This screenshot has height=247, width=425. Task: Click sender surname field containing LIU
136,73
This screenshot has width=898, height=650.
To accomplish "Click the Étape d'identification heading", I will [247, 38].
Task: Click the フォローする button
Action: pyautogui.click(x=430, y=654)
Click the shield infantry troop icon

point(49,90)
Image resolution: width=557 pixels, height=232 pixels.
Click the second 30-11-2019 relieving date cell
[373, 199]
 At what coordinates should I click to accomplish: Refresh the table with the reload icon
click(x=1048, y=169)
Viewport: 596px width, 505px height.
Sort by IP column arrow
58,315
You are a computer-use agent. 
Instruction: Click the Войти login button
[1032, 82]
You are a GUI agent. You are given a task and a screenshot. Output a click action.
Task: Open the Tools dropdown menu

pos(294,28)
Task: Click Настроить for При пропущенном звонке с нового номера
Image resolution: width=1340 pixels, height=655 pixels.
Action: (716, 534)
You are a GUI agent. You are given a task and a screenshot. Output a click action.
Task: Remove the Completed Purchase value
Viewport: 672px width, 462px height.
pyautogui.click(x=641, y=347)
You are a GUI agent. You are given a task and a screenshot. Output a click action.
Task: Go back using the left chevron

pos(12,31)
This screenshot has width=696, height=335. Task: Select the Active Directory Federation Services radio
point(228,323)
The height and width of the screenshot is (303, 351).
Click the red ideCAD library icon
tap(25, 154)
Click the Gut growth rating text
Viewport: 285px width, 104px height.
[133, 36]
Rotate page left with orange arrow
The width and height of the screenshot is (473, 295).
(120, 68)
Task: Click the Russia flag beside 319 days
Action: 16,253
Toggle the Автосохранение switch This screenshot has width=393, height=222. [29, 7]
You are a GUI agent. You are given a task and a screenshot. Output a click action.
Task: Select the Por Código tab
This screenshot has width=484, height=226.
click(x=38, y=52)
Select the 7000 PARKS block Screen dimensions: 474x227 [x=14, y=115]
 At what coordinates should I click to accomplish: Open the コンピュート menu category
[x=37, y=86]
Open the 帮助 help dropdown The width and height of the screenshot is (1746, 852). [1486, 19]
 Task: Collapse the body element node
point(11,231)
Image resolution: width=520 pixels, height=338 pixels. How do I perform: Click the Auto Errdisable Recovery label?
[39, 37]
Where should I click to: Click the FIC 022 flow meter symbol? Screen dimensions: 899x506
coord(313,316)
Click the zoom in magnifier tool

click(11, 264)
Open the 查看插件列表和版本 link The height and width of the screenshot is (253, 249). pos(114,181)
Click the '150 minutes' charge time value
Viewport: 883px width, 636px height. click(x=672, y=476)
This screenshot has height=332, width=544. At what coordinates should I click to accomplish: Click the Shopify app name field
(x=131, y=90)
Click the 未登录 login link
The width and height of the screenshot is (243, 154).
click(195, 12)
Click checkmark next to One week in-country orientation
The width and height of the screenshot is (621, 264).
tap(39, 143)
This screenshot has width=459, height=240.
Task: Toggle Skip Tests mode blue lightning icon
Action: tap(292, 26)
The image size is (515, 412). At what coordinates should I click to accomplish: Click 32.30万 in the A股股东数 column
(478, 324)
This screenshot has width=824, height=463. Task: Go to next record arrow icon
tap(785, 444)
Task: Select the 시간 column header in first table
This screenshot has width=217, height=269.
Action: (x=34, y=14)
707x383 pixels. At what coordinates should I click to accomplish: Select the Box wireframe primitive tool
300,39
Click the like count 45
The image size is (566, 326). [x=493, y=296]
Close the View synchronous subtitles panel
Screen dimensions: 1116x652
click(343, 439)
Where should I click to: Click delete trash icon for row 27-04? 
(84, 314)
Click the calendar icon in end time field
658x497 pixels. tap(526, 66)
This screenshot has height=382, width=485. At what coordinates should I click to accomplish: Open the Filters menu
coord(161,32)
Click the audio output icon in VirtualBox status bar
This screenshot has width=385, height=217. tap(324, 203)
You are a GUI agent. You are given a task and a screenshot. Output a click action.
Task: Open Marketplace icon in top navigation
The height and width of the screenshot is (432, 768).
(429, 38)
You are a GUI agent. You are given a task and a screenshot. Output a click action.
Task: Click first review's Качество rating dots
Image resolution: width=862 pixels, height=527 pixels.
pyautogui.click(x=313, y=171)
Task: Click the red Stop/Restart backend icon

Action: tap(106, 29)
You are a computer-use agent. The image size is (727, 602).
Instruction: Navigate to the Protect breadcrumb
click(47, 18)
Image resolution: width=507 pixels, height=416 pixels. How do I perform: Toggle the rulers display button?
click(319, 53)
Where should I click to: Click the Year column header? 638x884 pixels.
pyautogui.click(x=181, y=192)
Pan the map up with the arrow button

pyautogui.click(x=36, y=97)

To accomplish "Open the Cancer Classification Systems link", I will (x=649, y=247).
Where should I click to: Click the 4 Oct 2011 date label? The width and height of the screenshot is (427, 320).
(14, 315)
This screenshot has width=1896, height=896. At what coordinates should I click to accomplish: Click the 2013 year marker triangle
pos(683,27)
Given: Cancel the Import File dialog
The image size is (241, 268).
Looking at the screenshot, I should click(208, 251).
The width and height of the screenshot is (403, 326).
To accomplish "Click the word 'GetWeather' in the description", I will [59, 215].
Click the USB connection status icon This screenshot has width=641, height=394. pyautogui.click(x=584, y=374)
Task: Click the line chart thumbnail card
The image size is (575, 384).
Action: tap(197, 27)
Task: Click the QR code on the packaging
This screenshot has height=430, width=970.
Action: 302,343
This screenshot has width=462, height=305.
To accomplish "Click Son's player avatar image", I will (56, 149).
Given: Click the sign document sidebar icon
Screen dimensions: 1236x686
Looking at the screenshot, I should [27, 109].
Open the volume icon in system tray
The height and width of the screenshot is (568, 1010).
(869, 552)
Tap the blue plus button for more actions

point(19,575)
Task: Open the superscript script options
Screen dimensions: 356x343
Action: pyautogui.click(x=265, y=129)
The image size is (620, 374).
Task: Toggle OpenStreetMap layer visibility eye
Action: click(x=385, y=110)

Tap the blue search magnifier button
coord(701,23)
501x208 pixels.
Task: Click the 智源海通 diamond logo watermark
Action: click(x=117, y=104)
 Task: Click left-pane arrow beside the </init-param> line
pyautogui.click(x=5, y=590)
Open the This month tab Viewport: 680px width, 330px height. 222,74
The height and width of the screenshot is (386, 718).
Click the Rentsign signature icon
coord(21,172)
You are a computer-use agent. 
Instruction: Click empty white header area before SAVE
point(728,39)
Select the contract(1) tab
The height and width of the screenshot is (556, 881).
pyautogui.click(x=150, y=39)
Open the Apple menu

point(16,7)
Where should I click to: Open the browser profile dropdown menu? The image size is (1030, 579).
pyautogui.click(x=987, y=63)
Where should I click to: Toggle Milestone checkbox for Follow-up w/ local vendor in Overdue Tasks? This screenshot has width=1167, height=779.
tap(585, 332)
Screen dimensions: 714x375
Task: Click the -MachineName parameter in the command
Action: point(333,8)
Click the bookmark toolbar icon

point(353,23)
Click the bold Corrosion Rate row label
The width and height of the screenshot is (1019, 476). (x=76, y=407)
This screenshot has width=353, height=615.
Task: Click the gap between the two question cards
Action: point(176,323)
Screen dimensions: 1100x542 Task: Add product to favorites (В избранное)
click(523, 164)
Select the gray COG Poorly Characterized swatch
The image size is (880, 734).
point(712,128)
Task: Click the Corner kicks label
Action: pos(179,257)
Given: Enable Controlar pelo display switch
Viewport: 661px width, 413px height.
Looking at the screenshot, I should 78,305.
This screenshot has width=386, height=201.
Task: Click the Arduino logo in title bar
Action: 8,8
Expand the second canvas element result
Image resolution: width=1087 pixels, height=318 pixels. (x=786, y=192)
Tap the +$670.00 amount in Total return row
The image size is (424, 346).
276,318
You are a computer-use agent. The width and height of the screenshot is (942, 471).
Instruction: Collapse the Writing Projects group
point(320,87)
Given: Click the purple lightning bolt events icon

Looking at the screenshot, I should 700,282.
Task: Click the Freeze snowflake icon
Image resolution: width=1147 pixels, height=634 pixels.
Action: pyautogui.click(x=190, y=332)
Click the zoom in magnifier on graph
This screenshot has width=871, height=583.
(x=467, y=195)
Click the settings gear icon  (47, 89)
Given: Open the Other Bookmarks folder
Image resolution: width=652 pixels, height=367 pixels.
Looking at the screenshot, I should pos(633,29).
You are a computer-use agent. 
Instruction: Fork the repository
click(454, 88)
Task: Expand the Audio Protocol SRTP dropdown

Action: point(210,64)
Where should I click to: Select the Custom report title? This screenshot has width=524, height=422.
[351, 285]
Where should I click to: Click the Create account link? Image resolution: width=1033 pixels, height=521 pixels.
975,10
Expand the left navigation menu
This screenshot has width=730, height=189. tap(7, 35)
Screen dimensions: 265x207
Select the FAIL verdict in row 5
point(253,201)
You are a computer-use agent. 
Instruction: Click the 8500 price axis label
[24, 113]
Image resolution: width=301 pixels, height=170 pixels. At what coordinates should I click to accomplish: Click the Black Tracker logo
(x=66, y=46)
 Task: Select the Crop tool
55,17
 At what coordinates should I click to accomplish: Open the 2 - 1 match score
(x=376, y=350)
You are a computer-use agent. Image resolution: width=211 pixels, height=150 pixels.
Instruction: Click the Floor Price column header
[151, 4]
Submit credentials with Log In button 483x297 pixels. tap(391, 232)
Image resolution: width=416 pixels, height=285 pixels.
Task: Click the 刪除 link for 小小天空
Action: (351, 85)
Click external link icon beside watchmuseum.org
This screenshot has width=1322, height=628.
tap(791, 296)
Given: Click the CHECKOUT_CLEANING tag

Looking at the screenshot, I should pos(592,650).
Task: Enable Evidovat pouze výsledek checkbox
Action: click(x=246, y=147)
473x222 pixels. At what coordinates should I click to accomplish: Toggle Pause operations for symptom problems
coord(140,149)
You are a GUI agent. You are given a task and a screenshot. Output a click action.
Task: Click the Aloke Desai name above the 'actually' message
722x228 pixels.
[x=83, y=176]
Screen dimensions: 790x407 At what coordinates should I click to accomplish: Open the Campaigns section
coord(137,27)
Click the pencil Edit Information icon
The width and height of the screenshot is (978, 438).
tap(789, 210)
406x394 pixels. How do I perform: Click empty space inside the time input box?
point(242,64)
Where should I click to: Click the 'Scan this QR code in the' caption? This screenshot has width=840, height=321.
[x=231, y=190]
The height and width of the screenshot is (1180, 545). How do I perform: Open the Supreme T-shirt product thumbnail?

════════

• **ASSIGNMENT**
Look for the word "first". Copy out every line of the data that has it.

• **REPLY TO THE EXERCISE**
Task: Select the 시간 column header in first table
Task: Click first review's Качество rating dots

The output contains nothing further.